After the male stalkers leave them, the female dragonflies fly off, according to the research published April 24 in the journal Ecology.
Rassim Khelifa, a Ph.D. student in the Department of Evolutionary Biology and Environmental Studies at the University of Zurich, discovered the phenomenon in 2015 when he was conducting research in the Swiss Alps.
Female dragonflies ‘feign’ deaths to avoid aggressive males
Khelifa traveled to the Swiss Alps in 2015 to collect eggs of the moorland hawker dragonfly, as he was studying the effects of climate change on the animal by exposing larvae hatched from their eggs to varying temperatures back in his laboratory. Khelifa spent so much time by the pools watching female dragonflies and looking for eggs that he noticed their odd behavior when a male approached them.
“It was a byproduct of my research,” said Khelifa, according to Live Science.
In his research, Khelifa explained that he noticed the females first strategy to go unnoticed to the males was to choose an egg-laying place that is concealed by plants.
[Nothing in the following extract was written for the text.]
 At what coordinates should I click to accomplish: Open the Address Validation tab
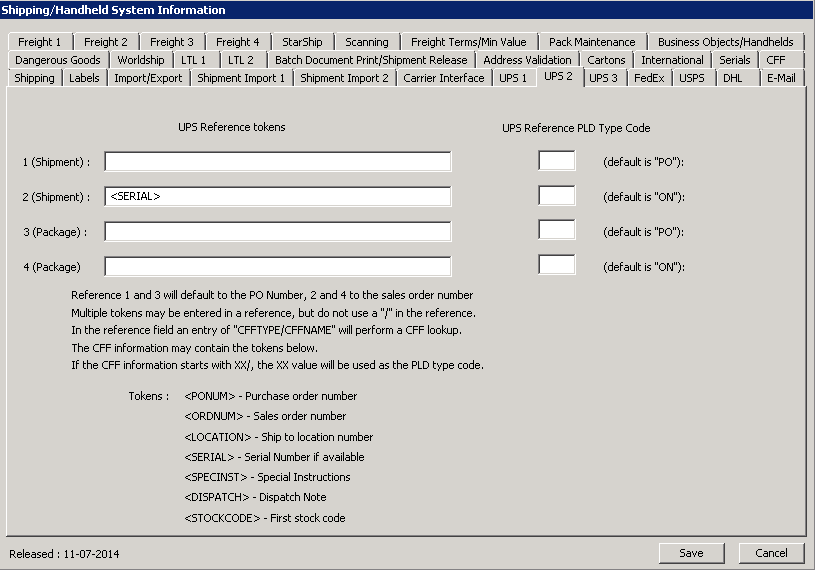point(527,60)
However, the males can still chase them on their way to and from the site, and that’s when the females pretend they are death.
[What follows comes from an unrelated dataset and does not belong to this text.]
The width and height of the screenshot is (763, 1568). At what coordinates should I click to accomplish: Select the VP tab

Called sexual death feigning, the behavior developed to guard females against aggressive males, and female moorland hawker dragonflies sometimes risk injury and death if they are forced into mating. Mating time for moorland hawker dragonflies occurs in summer, and the males line up near ponds, waiting to catch a female to mate with.
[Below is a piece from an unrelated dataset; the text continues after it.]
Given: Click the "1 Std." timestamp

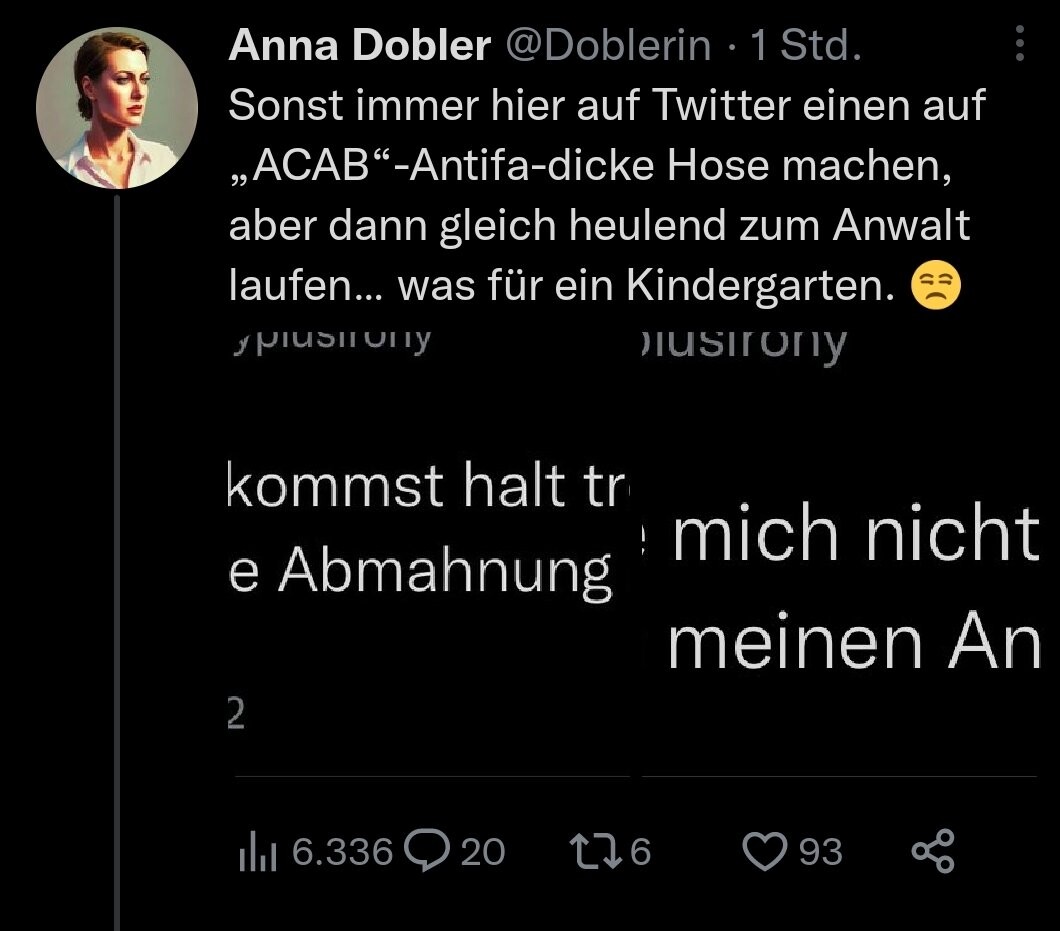Looking at the screenshot, I should [805, 44].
The females arrive the males fly towards them to find a mating partner, and when a male succeeds, the couple forms a copulatory wheel, suing vegetation for support. Once the females mate, the male leaves immediately and she lays her eggs. However, as she tries to leave, other males stalk her and jump on her to mate again, and that’s when she stages her death.
“In a lot of dragonflies, males try to seize the female with or without their consent,” said Khelifa, according to National Geographic. “The fittest -that is the fastest, most powerful male- is usually the one who mates.”
Khelifa observed 35 female dragonflies and found that 27 crashed to the ground or into shrubs when a male approached them, faking their own death, and of those 27, 21 succeeded in tricking the male stalkers. The researcher also noticed that about 71 percent of those females that crashed preferred dense vegetation to open ground as their stage to feign their deaths.
Male dragonflies rely on movement and color to detect females, so it was impossible for them to spot them when they laid frozen dead in the ground or hidden in the grass. Khelifa noted that female dragonflies that kept on flying were caught by the males midflight. The death-staging females were so fully aware of their surroundings, Khelifa wrote that when he tried to catch them, 87 percent of them were able to get away.
Other dragonflies also prey on females to mate with them
Dragonflies have odd mating rituals, others in which the male aggressively attacks the female to mate. Some males jump on unwary females when they are standing still; others, called “stealers,” attempt to split mating pairs by attacking them. Other species, known as “water lurkers,” grab the females when they are laying eggs, so they can mate with them without their consent, even if it means that she’ll drown in the process. Female dragonflies have developed defense mechanism against aggressive males, including flying away at high speed, submerging into the water, and even fighting back. Khelifa noted that there are only five species known to practice sexual death feigning, including a praying mantis and a spider.
Staging their own deaths is a strategy used by many animals to evade predators. According to Khelifa, the moorland hawker female dragonflies use the same approach to avoid sexual conflict and confrontation with males. He believes that the behavior evolved into the death feigning for several reasons. In the sites he worked looking for dragonflies, the noticed that males outnumbered the females, which he believes happens because the females are trying to get away as possible from their counterparts. Sexual death feigning can also protect them against the many males that stalk them during mating season.